## BEGIN Dataset rows

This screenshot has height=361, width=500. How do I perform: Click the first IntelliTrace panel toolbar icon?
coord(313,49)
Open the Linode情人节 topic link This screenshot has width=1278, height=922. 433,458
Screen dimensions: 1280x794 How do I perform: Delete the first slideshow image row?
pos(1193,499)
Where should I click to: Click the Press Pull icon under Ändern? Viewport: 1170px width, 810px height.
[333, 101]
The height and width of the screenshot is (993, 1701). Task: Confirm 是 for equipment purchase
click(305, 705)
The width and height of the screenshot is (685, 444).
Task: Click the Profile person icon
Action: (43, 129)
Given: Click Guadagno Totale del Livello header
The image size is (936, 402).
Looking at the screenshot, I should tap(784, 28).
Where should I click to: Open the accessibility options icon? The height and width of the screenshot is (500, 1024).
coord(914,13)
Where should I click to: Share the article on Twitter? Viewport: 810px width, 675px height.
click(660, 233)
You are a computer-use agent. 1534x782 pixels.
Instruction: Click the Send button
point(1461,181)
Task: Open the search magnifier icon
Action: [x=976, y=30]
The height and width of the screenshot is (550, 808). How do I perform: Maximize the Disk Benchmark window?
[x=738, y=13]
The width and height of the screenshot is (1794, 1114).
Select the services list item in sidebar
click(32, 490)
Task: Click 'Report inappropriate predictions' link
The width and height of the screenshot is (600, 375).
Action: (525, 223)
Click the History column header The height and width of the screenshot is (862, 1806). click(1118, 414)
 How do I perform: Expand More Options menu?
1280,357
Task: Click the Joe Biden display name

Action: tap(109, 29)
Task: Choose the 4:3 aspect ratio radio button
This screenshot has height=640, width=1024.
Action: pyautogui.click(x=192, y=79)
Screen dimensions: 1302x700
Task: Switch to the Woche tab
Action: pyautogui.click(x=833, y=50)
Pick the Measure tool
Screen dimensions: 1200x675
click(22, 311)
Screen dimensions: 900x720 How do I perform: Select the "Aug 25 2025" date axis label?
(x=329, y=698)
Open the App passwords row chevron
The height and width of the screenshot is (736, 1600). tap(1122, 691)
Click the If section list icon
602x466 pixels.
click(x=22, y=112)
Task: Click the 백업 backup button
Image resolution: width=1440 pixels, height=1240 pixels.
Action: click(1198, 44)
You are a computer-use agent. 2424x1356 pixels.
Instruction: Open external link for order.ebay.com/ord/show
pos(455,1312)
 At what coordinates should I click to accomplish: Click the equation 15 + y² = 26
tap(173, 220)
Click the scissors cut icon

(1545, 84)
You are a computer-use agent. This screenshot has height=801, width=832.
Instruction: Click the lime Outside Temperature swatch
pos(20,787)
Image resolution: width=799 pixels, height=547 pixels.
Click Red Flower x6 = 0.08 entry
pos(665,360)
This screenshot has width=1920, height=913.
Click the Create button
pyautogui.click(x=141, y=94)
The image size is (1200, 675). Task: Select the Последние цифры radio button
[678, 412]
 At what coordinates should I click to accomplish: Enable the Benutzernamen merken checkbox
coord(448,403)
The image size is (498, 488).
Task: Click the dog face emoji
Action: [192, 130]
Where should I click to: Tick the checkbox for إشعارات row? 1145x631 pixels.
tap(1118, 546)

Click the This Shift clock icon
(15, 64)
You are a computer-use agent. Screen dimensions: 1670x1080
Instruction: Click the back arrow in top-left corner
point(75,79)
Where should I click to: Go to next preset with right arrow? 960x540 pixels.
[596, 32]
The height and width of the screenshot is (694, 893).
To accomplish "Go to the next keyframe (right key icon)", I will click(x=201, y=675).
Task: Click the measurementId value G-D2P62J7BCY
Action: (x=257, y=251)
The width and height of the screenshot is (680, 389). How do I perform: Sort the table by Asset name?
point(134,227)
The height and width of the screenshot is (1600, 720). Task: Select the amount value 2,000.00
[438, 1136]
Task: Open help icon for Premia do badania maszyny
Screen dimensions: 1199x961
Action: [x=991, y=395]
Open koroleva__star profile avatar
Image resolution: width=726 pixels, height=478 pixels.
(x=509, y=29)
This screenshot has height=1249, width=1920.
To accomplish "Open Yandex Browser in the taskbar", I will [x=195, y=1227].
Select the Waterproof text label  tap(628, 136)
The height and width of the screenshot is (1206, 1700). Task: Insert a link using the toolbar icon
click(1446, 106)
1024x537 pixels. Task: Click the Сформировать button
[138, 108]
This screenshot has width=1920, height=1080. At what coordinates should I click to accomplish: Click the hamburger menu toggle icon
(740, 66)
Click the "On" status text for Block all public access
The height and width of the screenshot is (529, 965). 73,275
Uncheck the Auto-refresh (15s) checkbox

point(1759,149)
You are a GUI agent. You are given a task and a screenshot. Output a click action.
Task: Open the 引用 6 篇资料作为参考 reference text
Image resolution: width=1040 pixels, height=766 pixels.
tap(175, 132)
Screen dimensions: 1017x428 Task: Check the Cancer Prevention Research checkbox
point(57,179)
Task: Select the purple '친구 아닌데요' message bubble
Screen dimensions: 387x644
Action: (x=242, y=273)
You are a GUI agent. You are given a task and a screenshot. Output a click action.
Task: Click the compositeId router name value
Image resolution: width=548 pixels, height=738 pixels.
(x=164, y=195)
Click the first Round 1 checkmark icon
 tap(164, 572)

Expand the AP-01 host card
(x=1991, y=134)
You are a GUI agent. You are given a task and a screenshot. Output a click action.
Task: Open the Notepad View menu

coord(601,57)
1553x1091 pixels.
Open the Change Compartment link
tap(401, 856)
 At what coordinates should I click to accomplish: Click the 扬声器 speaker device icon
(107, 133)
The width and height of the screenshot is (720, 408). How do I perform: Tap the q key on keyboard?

## END Dataset rows

### What to produce
Copy out all of the material above, line for line, without changing anything.

### Finished answer
This screenshot has height=361, width=500. How do I perform: Click the first IntelliTrace panel toolbar icon?
coord(313,49)
Open the Linode情人节 topic link This screenshot has width=1278, height=922. 433,458
Screen dimensions: 1280x794 How do I perform: Delete the first slideshow image row?
pos(1193,499)
Where should I click to: Click the Press Pull icon under Ändern? Viewport: 1170px width, 810px height.
[333, 101]
The height and width of the screenshot is (993, 1701). Task: Confirm 是 for equipment purchase
click(305, 705)
The width and height of the screenshot is (685, 444).
Task: Click the Profile person icon
Action: (43, 129)
Given: Click Guadagno Totale del Livello header
The image size is (936, 402).
Looking at the screenshot, I should tap(784, 28).
Where should I click to: Open the accessibility options icon? The height and width of the screenshot is (500, 1024).
coord(914,13)
Where should I click to: Share the article on Twitter? Viewport: 810px width, 675px height.
click(660, 233)
You are a computer-use agent. 1534x782 pixels.
Instruction: Click the Send button
point(1461,181)
Task: Open the search magnifier icon
Action: [x=976, y=30]
The height and width of the screenshot is (550, 808). How do I perform: Maximize the Disk Benchmark window?
[x=738, y=13]
The width and height of the screenshot is (1794, 1114).
Select the services list item in sidebar
click(32, 490)
Task: Click 'Report inappropriate predictions' link
The width and height of the screenshot is (600, 375).
Action: (525, 223)
Click the History column header The height and width of the screenshot is (862, 1806). click(1118, 414)
 How do I perform: Expand More Options menu?
1280,357
Task: Click the Joe Biden display name

Action: tap(109, 29)
Task: Choose the 4:3 aspect ratio radio button
This screenshot has height=640, width=1024.
Action: pyautogui.click(x=192, y=79)
Screen dimensions: 1302x700
Task: Switch to the Woche tab
Action: pyautogui.click(x=833, y=50)
Pick the Measure tool
Screen dimensions: 1200x675
click(22, 311)
Screen dimensions: 900x720 How do I perform: Select the "Aug 25 2025" date axis label?
(x=329, y=698)
Open the App passwords row chevron
The height and width of the screenshot is (736, 1600). tap(1122, 691)
Click the If section list icon
602x466 pixels.
click(x=22, y=112)
Task: Click the 백업 backup button
Image resolution: width=1440 pixels, height=1240 pixels.
Action: click(1198, 44)
You are a computer-use agent. 2424x1356 pixels.
Instruction: Open external link for order.ebay.com/ord/show
pos(455,1312)
 At what coordinates should I click to accomplish: Click the equation 15 + y² = 26
tap(173, 220)
Click the scissors cut icon

(1545, 84)
You are a computer-use agent. This screenshot has height=801, width=832.
Instruction: Click the lime Outside Temperature swatch
pos(20,787)
Image resolution: width=799 pixels, height=547 pixels.
Click Red Flower x6 = 0.08 entry
pos(665,360)
This screenshot has width=1920, height=913.
Click the Create button
pyautogui.click(x=141, y=94)
The image size is (1200, 675). Task: Select the Последние цифры radio button
[678, 412]
 At what coordinates should I click to accomplish: Enable the Benutzernamen merken checkbox
coord(448,403)
The image size is (498, 488).
Task: Click the dog face emoji
Action: [192, 130]
Where should I click to: Tick the checkbox for إشعارات row? 1145x631 pixels.
tap(1118, 546)

Click the This Shift clock icon
(15, 64)
You are a computer-use agent. Screen dimensions: 1670x1080
Instruction: Click the back arrow in top-left corner
point(75,79)
Where should I click to: Go to next preset with right arrow? 960x540 pixels.
[596, 32]
The height and width of the screenshot is (694, 893).
To accomplish "Go to the next keyframe (right key icon)", I will click(x=201, y=675).
Task: Click the measurementId value G-D2P62J7BCY
Action: (x=257, y=251)
The width and height of the screenshot is (680, 389). How do I perform: Sort the table by Asset name?
point(134,227)
The height and width of the screenshot is (1600, 720). Task: Select the amount value 2,000.00
[438, 1136]
Task: Open help icon for Premia do badania maszyny
Screen dimensions: 1199x961
Action: [x=991, y=395]
Open koroleva__star profile avatar
Image resolution: width=726 pixels, height=478 pixels.
(x=509, y=29)
This screenshot has height=1249, width=1920.
To accomplish "Open Yandex Browser in the taskbar", I will [x=195, y=1227].
Select the Waterproof text label  tap(628, 136)
The height and width of the screenshot is (1206, 1700). Task: Insert a link using the toolbar icon
click(1446, 106)
1024x537 pixels. Task: Click the Сформировать button
[138, 108]
This screenshot has width=1920, height=1080. At what coordinates should I click to accomplish: Click the hamburger menu toggle icon
(740, 66)
Click the "On" status text for Block all public access
The height and width of the screenshot is (529, 965). 73,275
Uncheck the Auto-refresh (15s) checkbox

point(1759,149)
You are a GUI agent. You are given a task and a screenshot. Output a click action.
Task: Open the 引用 6 篇资料作为参考 reference text
Image resolution: width=1040 pixels, height=766 pixels.
tap(175, 132)
Screen dimensions: 1017x428 Task: Check the Cancer Prevention Research checkbox
point(57,179)
Task: Select the purple '친구 아닌데요' message bubble
Screen dimensions: 387x644
Action: (x=242, y=273)
You are a GUI agent. You are given a task and a screenshot. Output a click action.
Task: Click the compositeId router name value
Image resolution: width=548 pixels, height=738 pixels.
(x=164, y=195)
Click the first Round 1 checkmark icon
 tap(164, 572)

Expand the AP-01 host card
(x=1991, y=134)
You are a GUI agent. You are given a task and a screenshot. Output a click action.
Task: Open the Notepad View menu

coord(601,57)
1553x1091 pixels.
Open the Change Compartment link
tap(401, 856)
 At what coordinates should I click to accomplish: Click the 扬声器 speaker device icon
(107, 133)
The width and height of the screenshot is (720, 408). How do I perform: Tap the q key on keyboard?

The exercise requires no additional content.